Here's how it works. The approach, called "bundled care," because hospital and home-care dollars are combined and tied to individual patients, started four years ago in Hamilton partly because of the unique collection of services run by one organization. The hospital is part of the St. Joseph's Health Care System, which happens to include a home-care agency, making collaboration easier. It began as a three-year pilot that has now been renewed and targets three groups – those undergoing lung-cancer surgery, hip and knee replacements and those with chronic obstructive pulmonary disease (COPD) or congestive heart failure.

Home care in Ontario is now under review by the province, but generally is co-ordinated by a separate agency. Care for a single individual can involve a number of contract staff, sometimes from different providers. Under this model, hospital staff and community workers are a single team. Nurses, personal support workers and other professionals making home visits have weekly rounds to share information. They treat clients with similar conditions and get training and support from the hospital, so they gain expertise and know, for instance, when a picture of a wound might need to be sent to a care co-ordinator for a doctor to review.
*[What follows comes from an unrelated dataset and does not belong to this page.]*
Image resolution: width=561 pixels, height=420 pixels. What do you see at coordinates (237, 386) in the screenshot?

Each patient leaves the hospital with a 1-800 number that puts her in touch with a member of the care team who has access to her records 24-7 – a safeguard program managers say everyone tests.

Kevin Smith, head of St. Joseph's Health System and an enthusiastic promoter of the model, says there is no reason it can't be replicated. He is proposing expanding it to all of St. Joe's patients who need home care and wants to put care co-ordinators in the emergency room so they can arrange supports to avoid hospital admissions in the first place.
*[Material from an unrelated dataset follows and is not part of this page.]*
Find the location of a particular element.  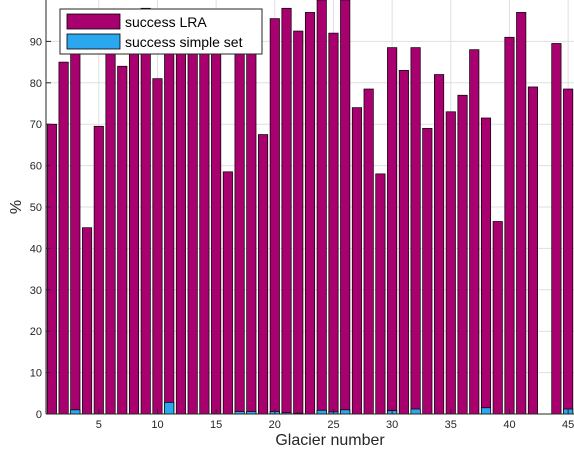

x-tick-label: 15 is located at coordinates (216, 425).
"Doctors like it better, patients like it better, even health-care administrators like it," he said, quoting a former provincial health minister.
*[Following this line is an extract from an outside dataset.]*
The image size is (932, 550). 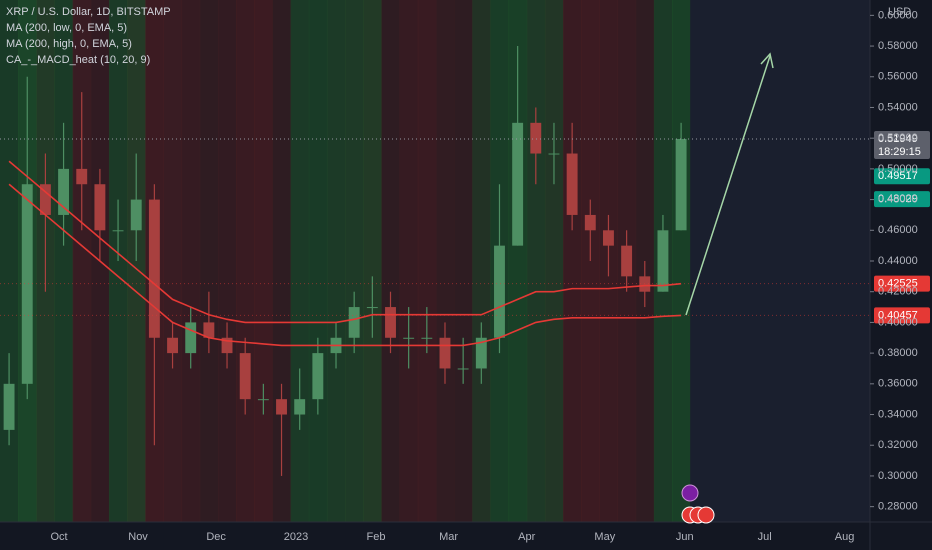 I want to click on y-tick-label: 0.36000, so click(x=898, y=384).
By keeping patients out of emergency rooms and allowing them to go home sooner, it also allows scarce health dollars to go further. Results from the St. Joe's pilot show patients spent fewer days in hospital, were less likely to be readmitted and when they were, it was for shorter periods.

Ilene Mulholland, a patient in the program, figures early intervention measures have kept her out of hospital on two occasions. Ms. Mulholland, 79, who has COPD and is on oxygen, said that her home-care team has twice activated her "action plan," when she has had difficulty breathing, changing medications based on standing orders. She also has called to ask someone to "pop by" to check her chest. "It gives you a sense of security" she said. "It means a lot."

The bundle-care model is being expanded to nine hospitals at 22 sites in the Hamilton area for patients with COPD and congestive heart failure – about 2,400 annually. It also is being used in Kitchener-Waterloo by another hospital in the St. Joe's network.

Queen's Park is supporting other bundled-care pilots across the province, although some do not include all the elements of the St. Joe's model, such as the round-the-clock 1-800 number.

Donna Cripps, CEO of the local health agency that includes Hamilton, said the aim is to gradually "scale and spread" the model across the region with hospital and physician support.

For decades, she said, health-care funding has gone to the provider rather than the people in need of care. Under this model, money is "carved out" of hospital and home-care budgets and directed to patients. "It really is a fundamental change in the way we look at funding health care," she said. "To me that is the difference."

Dr. Adili at St. Joe's says improvements are still needed, such as more training for home-care staff, but he never wants to return to the old system in which he had no idea of the level of care his patients would get in the community and where live interaction with home-care staff was almost non-existent.

"It almost feels embarrassing we didn't do it sooner," he said. "It is so simple."